■ **Task to carry out**
Quote the data below in full, please, without altering anything.
[Supplied material Boundary: Start]
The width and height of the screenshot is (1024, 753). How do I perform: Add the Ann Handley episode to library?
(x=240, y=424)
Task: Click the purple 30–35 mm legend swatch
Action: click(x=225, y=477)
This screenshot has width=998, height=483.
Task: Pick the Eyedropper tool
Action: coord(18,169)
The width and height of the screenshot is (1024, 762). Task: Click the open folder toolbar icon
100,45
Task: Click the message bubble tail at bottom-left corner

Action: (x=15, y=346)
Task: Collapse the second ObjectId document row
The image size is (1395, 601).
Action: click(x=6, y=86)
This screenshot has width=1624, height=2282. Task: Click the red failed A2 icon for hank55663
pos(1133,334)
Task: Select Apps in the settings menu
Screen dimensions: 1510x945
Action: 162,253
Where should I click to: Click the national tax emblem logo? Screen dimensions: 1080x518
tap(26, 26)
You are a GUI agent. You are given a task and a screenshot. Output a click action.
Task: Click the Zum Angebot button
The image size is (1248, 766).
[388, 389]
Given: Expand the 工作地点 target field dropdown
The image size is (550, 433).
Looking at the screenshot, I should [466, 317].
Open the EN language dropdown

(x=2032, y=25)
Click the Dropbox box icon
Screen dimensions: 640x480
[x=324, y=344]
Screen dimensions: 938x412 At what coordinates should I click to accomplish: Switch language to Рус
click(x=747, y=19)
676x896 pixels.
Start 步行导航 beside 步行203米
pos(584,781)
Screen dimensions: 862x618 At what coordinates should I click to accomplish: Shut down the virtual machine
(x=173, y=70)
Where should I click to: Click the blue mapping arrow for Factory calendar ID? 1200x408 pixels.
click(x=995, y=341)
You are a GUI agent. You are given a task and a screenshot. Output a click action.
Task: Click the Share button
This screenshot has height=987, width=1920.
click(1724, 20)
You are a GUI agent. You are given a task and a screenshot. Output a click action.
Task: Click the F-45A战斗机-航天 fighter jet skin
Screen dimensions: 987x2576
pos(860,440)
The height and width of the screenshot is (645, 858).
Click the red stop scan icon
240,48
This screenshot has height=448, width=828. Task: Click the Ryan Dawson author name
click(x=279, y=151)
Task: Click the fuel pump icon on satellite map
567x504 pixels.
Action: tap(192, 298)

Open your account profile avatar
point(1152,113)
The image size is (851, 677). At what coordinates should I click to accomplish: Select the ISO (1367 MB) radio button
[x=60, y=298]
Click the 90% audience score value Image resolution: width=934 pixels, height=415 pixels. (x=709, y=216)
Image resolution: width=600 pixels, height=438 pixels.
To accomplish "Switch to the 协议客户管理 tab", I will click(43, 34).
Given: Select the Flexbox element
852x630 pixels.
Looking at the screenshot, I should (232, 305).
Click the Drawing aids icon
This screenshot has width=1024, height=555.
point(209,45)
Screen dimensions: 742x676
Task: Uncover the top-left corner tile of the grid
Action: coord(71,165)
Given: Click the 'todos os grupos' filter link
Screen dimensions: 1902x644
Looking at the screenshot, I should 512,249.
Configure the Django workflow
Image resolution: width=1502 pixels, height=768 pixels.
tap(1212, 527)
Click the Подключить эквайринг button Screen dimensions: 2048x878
[Supplied material Boundary: End]
■ **Answer to the problem**
The width and height of the screenshot is (1024, 753). How do I perform: Add the Ann Handley episode to library?
(x=240, y=424)
Task: Click the purple 30–35 mm legend swatch
Action: click(x=225, y=477)
This screenshot has width=998, height=483.
Task: Pick the Eyedropper tool
Action: coord(18,169)
The width and height of the screenshot is (1024, 762). Task: Click the open folder toolbar icon
100,45
Task: Click the message bubble tail at bottom-left corner

Action: (x=15, y=346)
Task: Collapse the second ObjectId document row
The image size is (1395, 601).
Action: click(x=6, y=86)
This screenshot has width=1624, height=2282. Task: Click the red failed A2 icon for hank55663
pos(1133,334)
Task: Select Apps in the settings menu
Screen dimensions: 1510x945
Action: 162,253
Where should I click to: Click the national tax emblem logo? Screen dimensions: 1080x518
tap(26, 26)
You are a GUI agent. You are given a task and a screenshot. Output a click action.
Task: Click the Zum Angebot button
The image size is (1248, 766).
[388, 389]
Given: Expand the 工作地点 target field dropdown
The image size is (550, 433).
Looking at the screenshot, I should [466, 317].
Open the EN language dropdown

(x=2032, y=25)
Click the Dropbox box icon
Screen dimensions: 640x480
[x=324, y=344]
Screen dimensions: 938x412 At what coordinates should I click to accomplish: Switch language to Рус
click(x=747, y=19)
676x896 pixels.
Start 步行导航 beside 步行203米
pos(584,781)
Screen dimensions: 862x618 At what coordinates should I click to accomplish: Shut down the virtual machine
(x=173, y=70)
Where should I click to: Click the blue mapping arrow for Factory calendar ID? 1200x408 pixels.
click(x=995, y=341)
You are a GUI agent. You are given a task and a screenshot. Output a click action.
Task: Click the Share button
This screenshot has height=987, width=1920.
click(1724, 20)
You are a GUI agent. You are given a task and a screenshot. Output a click action.
Task: Click the F-45A战斗机-航天 fighter jet skin
Screen dimensions: 987x2576
pos(860,440)
The height and width of the screenshot is (645, 858).
Click the red stop scan icon
240,48
This screenshot has height=448, width=828. Task: Click the Ryan Dawson author name
click(x=279, y=151)
Task: Click the fuel pump icon on satellite map
567x504 pixels.
Action: tap(192, 298)

Open your account profile avatar
point(1152,113)
The image size is (851, 677). At what coordinates should I click to accomplish: Select the ISO (1367 MB) radio button
[x=60, y=298]
Click the 90% audience score value Image resolution: width=934 pixels, height=415 pixels. (x=709, y=216)
Image resolution: width=600 pixels, height=438 pixels.
To accomplish "Switch to the 协议客户管理 tab", I will click(43, 34).
Given: Select the Flexbox element
852x630 pixels.
Looking at the screenshot, I should (232, 305).
Click the Drawing aids icon
This screenshot has width=1024, height=555.
point(209,45)
Screen dimensions: 742x676
Task: Uncover the top-left corner tile of the grid
Action: coord(71,165)
Given: Click the 'todos os grupos' filter link
Screen dimensions: 1902x644
Looking at the screenshot, I should 512,249.
Configure the Django workflow
Image resolution: width=1502 pixels, height=768 pixels.
tap(1212, 527)
Click the Подключить эквайринг button Screen dimensions: 2048x878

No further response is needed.